Error indicating GPU

This is my code

from imageai.Detection.Custom import DetectionModelTrainer
trainer = DetectionModelTrainer()
trainer.setModelTypeAsYOLOv3()

trainer.setDataDirectory(data_directory='C:\\Users\\user\\Desktop\\ImageAI Detection')
trainer.setTrainConfig(object_names_array=['TNB label','Streetlight'],batch_size=4, num_experiments=50, train_from_pretrained_model='pretrained-yolov3.h5')
trainer.setGpuUsage([0])
trainer.trainModel()

And this is my error

ResourceExhaustedError: 2 root error(s) found.
(0) Resource exhausted: OOM when allocating tensor with shape[4,104,104,128] and type float on /job:localhost/replica:0/task:0/device:GPU:0 by allocator GPU_0_bfc
[[{{node bnorm_7_1/cond/Merge-0-0-TransposeNCHWToNHWC-LayoutOptimizer}}]]
Hint: If you want to see a list of allocated tensors when OOM happens, add report_tensor_allocations_upon_oom to RunOptions for current allocation info.

 [[loss_1/Identity/_7707]]

Hint: If you want to see a list of allocated tensors when OOM happens, add report_tensor_allocations_upon_oom to RunOptions for current allocation info.

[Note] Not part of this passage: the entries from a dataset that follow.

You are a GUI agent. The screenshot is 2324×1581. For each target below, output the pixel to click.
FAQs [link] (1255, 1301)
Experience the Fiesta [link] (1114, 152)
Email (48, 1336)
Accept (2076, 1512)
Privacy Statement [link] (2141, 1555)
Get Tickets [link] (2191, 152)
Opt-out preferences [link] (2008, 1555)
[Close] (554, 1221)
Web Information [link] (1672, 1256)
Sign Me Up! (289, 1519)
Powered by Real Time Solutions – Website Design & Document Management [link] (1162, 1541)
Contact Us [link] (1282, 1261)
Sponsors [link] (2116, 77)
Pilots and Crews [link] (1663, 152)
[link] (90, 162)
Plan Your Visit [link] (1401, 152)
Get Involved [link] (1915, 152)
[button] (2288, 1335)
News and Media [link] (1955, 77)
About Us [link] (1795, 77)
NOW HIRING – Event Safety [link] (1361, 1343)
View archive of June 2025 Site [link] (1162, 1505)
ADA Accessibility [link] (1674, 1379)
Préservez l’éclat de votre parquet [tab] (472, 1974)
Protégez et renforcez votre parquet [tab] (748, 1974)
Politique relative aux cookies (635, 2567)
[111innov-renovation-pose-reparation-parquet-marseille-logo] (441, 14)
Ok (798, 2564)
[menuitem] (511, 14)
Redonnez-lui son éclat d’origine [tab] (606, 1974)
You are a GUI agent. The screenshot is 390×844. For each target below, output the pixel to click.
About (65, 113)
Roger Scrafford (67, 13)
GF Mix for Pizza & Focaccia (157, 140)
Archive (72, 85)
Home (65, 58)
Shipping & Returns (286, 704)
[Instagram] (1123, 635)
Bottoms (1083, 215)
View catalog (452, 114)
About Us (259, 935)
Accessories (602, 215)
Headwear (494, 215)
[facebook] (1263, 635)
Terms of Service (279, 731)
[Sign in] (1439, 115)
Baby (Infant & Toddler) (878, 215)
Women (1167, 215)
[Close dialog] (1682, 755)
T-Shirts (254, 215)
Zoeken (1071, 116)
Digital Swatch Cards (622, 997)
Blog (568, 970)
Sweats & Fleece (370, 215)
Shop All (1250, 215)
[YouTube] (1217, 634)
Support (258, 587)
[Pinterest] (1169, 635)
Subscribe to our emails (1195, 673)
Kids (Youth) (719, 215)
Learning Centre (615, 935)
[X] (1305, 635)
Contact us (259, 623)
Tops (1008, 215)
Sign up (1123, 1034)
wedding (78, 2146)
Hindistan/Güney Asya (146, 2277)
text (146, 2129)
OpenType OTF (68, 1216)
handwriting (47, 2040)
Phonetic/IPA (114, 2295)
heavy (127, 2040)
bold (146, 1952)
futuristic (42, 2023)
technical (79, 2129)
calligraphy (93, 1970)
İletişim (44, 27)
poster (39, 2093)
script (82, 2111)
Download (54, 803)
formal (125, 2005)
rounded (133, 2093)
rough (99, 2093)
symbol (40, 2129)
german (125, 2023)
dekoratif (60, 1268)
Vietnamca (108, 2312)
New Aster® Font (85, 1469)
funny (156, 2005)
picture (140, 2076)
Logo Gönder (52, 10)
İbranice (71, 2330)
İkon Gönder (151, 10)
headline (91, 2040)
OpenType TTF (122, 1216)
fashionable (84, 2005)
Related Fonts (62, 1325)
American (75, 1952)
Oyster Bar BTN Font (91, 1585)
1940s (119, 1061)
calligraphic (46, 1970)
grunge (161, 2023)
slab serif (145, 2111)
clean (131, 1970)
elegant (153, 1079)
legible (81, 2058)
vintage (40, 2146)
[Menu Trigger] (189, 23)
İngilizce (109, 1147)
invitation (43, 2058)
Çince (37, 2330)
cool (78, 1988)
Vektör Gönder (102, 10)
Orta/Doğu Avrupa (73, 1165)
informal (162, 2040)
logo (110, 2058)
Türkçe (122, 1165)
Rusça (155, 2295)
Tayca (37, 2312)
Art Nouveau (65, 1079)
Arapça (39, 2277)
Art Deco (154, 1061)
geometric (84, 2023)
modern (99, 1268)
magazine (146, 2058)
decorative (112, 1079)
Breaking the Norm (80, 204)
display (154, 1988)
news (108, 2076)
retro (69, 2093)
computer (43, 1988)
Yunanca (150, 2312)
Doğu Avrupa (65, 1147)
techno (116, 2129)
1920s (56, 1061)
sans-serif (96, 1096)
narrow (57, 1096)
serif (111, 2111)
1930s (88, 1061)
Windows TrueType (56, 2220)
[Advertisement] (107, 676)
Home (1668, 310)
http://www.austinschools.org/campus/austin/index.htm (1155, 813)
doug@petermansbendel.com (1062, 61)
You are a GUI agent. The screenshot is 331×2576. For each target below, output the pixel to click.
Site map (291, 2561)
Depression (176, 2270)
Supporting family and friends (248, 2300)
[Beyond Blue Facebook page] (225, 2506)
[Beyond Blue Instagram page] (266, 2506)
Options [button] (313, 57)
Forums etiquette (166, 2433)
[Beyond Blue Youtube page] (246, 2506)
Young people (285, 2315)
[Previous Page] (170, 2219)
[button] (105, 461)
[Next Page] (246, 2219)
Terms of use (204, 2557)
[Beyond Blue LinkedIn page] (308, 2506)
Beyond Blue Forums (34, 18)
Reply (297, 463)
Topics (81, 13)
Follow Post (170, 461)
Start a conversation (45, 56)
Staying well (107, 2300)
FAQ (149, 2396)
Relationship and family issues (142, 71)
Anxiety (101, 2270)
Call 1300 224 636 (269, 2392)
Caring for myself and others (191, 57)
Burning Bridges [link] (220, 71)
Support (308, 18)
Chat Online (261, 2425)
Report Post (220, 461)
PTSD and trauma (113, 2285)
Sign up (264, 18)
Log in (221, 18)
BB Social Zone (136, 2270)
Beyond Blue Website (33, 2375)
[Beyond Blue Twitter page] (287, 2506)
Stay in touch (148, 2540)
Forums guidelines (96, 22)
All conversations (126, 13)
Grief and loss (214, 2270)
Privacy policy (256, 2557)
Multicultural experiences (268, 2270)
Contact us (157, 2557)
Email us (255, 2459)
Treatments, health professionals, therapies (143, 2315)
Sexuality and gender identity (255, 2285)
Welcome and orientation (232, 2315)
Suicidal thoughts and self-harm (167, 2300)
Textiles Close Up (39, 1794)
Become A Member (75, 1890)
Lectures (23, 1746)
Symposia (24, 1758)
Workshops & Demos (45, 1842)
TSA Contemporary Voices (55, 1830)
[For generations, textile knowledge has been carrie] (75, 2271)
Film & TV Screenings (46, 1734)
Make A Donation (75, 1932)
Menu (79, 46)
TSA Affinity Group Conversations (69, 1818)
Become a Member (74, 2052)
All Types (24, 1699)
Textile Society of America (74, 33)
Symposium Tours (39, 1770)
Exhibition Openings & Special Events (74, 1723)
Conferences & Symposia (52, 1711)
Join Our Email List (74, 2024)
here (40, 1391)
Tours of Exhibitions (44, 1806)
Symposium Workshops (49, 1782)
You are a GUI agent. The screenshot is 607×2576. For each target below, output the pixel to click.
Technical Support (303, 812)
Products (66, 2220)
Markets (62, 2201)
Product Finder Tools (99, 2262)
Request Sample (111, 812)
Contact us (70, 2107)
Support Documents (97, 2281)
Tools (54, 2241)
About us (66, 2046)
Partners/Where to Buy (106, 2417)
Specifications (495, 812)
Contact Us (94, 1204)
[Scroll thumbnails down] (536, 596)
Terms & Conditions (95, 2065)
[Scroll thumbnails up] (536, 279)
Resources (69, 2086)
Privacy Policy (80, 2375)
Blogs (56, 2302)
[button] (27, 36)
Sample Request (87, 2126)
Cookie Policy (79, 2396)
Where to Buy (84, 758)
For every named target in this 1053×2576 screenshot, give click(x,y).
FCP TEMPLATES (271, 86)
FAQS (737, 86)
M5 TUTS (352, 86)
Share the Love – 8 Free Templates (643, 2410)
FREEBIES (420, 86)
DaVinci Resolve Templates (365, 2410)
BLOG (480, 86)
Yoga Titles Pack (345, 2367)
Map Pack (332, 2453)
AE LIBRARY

(1) Resource exhausted: OOM when allocating tensor with shape[4,104,104,128] and type float on /job:localhost/replica:0/task:0/device:GPU:0 by allocator GPU_0_bfc
[[{{node bnorm_7_1/cond/Merge-0-0-TransposeNCHWToNHWC-LayoutOptimizer}}]]
Hint: If you want to see a list of allocated tensors when OOM happens, add report_tensor_allocations_upon_oom to RunOptions for current allocation info.

0 successful operations.
0 derived errors ignored.

@aqiff12 You are experiencing this issue because your GPU memory cannot process the training batch_size of 4. Change the value to 2 and attempt the experiment again.